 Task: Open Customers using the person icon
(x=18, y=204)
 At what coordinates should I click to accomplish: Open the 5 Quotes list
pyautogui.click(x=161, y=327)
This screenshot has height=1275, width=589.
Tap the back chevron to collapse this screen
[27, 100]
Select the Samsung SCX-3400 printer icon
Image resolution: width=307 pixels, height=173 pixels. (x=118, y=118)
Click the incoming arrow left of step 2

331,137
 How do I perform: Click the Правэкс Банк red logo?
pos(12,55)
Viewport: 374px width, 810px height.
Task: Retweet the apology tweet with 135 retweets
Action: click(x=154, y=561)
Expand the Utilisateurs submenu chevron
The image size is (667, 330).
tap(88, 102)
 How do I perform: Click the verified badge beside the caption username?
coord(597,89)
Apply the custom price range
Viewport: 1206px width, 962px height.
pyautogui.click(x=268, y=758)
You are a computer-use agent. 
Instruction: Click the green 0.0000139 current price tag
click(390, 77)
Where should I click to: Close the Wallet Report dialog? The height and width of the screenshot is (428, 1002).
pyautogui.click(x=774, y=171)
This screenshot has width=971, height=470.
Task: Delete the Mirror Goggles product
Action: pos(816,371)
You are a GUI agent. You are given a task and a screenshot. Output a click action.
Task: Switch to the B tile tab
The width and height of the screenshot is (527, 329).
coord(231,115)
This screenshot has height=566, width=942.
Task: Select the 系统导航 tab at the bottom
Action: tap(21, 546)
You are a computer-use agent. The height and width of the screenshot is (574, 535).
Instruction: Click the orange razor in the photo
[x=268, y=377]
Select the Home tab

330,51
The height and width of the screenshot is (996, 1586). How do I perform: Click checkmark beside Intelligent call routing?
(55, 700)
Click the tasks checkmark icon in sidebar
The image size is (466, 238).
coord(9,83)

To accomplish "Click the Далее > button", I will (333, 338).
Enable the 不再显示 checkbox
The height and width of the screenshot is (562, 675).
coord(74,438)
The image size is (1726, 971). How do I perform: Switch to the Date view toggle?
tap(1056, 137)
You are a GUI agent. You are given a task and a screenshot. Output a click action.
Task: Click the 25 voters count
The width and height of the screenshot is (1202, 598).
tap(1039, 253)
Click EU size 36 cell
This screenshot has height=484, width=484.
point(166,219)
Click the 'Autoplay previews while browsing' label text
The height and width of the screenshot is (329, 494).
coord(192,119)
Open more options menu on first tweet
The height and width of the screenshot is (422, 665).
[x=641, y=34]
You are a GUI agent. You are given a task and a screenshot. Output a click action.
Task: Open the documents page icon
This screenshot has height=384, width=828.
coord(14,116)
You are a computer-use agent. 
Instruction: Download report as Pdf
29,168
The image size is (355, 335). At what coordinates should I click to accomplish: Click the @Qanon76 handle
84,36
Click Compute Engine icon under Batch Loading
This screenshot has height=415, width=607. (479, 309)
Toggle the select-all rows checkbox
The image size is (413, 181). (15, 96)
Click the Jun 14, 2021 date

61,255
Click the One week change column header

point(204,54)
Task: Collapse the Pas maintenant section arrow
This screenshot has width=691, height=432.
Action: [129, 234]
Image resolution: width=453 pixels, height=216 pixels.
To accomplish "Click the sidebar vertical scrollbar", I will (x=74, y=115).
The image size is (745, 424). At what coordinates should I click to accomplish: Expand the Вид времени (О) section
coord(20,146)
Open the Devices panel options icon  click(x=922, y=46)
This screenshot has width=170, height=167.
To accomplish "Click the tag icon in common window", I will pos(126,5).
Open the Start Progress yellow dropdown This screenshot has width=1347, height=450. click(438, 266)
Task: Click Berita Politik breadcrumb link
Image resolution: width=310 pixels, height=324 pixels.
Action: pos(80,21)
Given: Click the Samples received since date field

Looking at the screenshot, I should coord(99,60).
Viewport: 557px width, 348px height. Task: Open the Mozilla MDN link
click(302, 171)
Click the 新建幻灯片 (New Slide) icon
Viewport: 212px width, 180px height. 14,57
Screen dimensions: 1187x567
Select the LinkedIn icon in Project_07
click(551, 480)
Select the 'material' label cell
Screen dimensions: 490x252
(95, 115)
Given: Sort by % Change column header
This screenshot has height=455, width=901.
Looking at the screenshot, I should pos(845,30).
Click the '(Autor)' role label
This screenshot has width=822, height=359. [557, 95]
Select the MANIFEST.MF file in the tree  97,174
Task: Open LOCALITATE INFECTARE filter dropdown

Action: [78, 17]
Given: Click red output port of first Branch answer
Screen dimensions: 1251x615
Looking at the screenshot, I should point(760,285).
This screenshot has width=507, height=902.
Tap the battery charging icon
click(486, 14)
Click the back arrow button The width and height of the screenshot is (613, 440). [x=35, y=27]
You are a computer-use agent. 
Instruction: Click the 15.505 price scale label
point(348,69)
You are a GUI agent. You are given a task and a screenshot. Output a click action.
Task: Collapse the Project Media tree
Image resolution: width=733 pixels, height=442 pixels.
══════
WHAT THE TASK REQUIRES: Out of the data above, set down the lines from the one with "Expand the Utilisateurs submenu chevron" to the one with "Task: Click the 25 voters count", both included, exactly as written and with no additions.

THE COMPLETED TASK:
Expand the Utilisateurs submenu chevron
The image size is (667, 330).
tap(88, 102)
 How do I perform: Click the verified badge beside the caption username?
coord(597,89)
Apply the custom price range
Viewport: 1206px width, 962px height.
pyautogui.click(x=268, y=758)
You are a computer-use agent. 
Instruction: Click the green 0.0000139 current price tag
click(390, 77)
Where should I click to: Close the Wallet Report dialog? The height and width of the screenshot is (428, 1002).
pyautogui.click(x=774, y=171)
This screenshot has width=971, height=470.
Task: Delete the Mirror Goggles product
Action: pos(816,371)
You are a GUI agent. You are given a task and a screenshot. Output a click action.
Task: Switch to the B tile tab
The width and height of the screenshot is (527, 329).
coord(231,115)
This screenshot has height=566, width=942.
Task: Select the 系统导航 tab at the bottom
Action: tap(21, 546)
You are a computer-use agent. The height and width of the screenshot is (574, 535).
Instruction: Click the orange razor in the photo
[x=268, y=377]
Select the Home tab

330,51
The height and width of the screenshot is (996, 1586). How do I perform: Click checkmark beside Intelligent call routing?
(55, 700)
Click the tasks checkmark icon in sidebar
The image size is (466, 238).
coord(9,83)

To accomplish "Click the Далее > button", I will (333, 338).
Enable the 不再显示 checkbox
The height and width of the screenshot is (562, 675).
coord(74,438)
The image size is (1726, 971). How do I perform: Switch to the Date view toggle?
tap(1056, 137)
You are a GUI agent. You are given a task and a screenshot. Output a click action.
Task: Click the 25 voters count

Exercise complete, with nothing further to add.